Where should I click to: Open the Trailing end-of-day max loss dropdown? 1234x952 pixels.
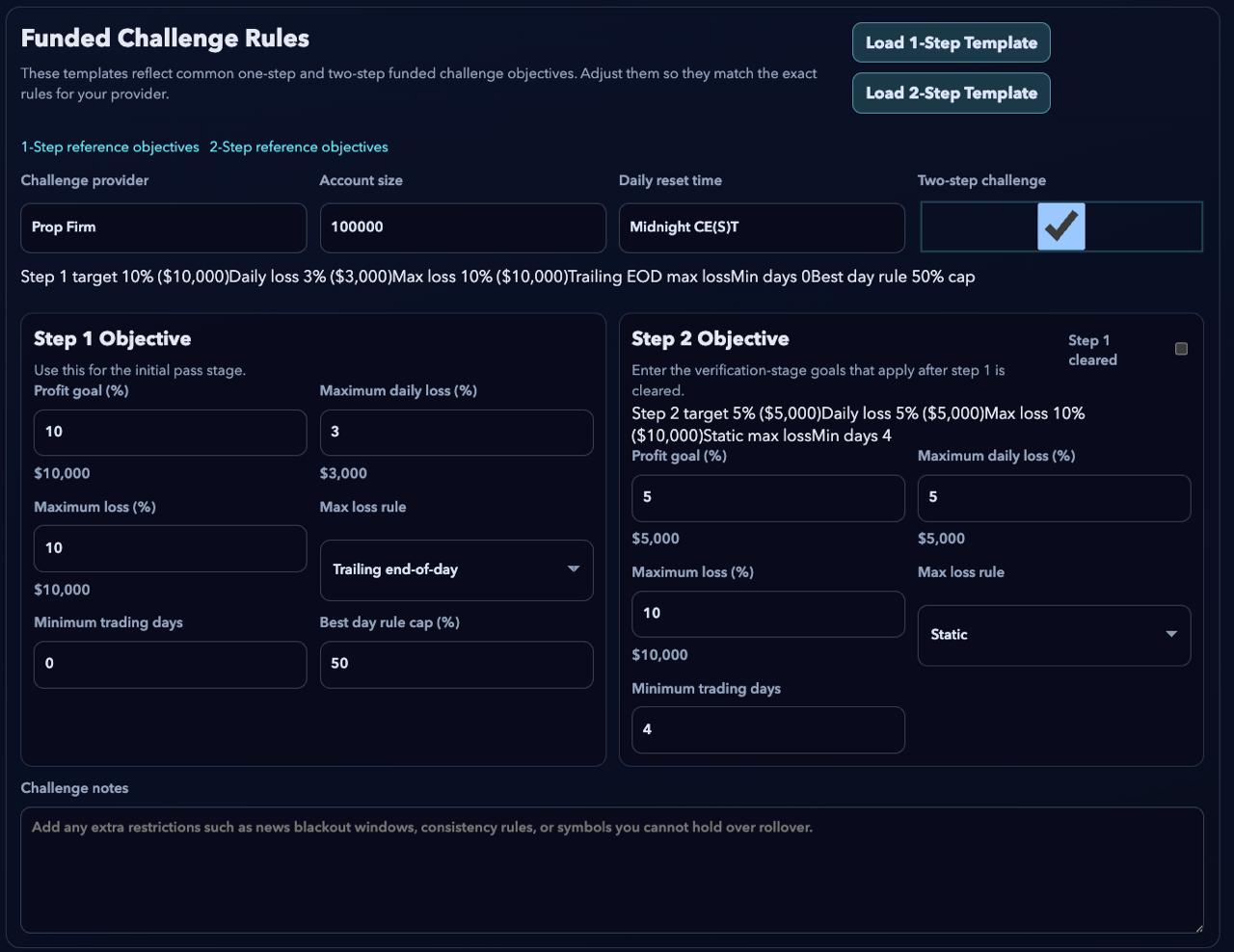[x=455, y=569]
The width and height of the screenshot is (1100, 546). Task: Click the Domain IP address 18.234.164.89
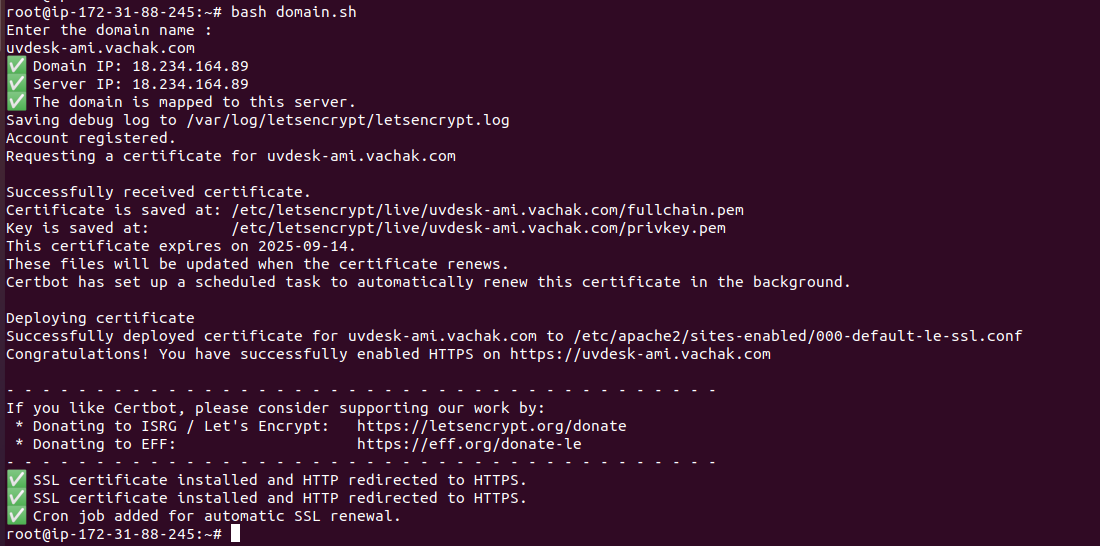coord(190,66)
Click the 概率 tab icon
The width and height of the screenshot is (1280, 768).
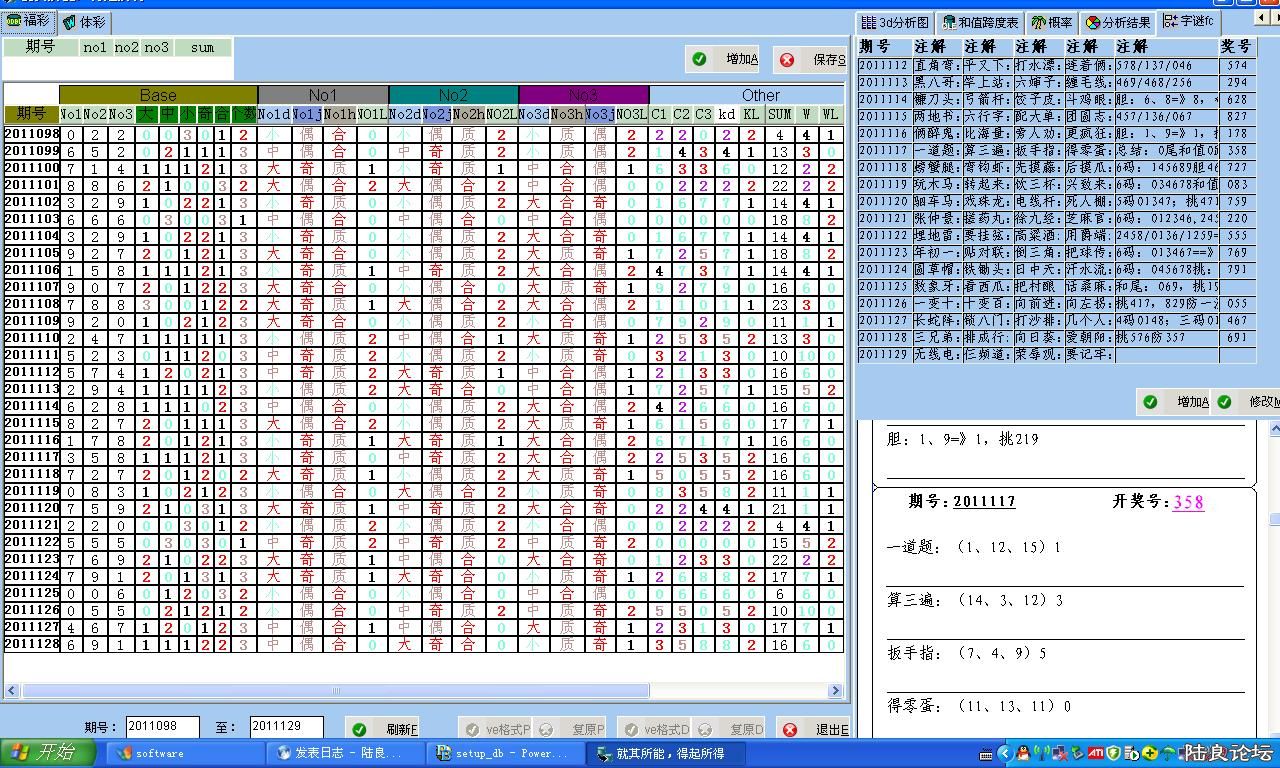tap(1039, 22)
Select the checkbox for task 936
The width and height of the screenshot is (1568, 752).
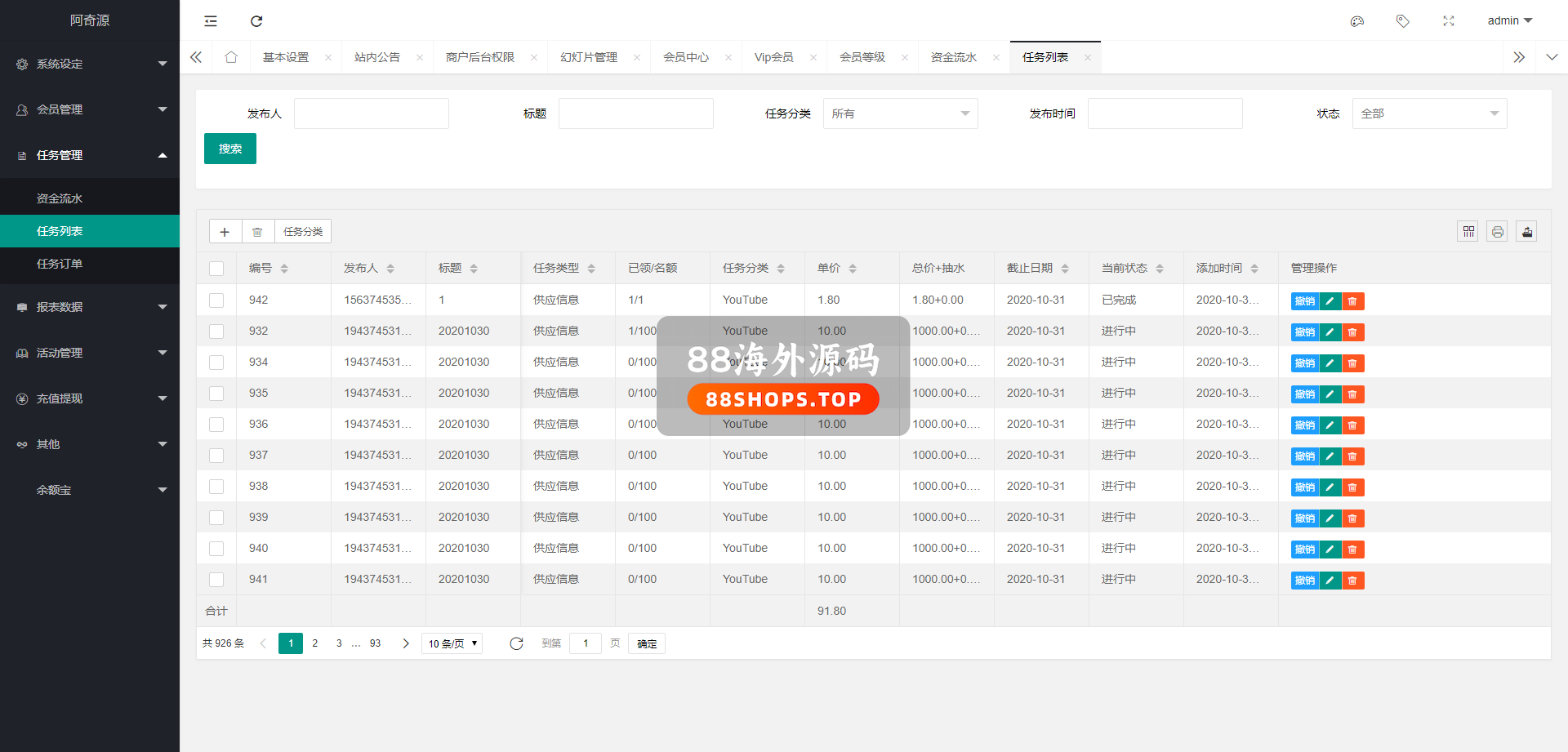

> **What is being asked**: Gather every line in the entries above that contains the word "height", and copy each one as it appears.

> **Exercise solution**:
The width and height of the screenshot is (1100, 546). Task: Click the Domain IP address 18.234.164.89
The width and height of the screenshot is (1280, 768).
The width and height of the screenshot is (1568, 752).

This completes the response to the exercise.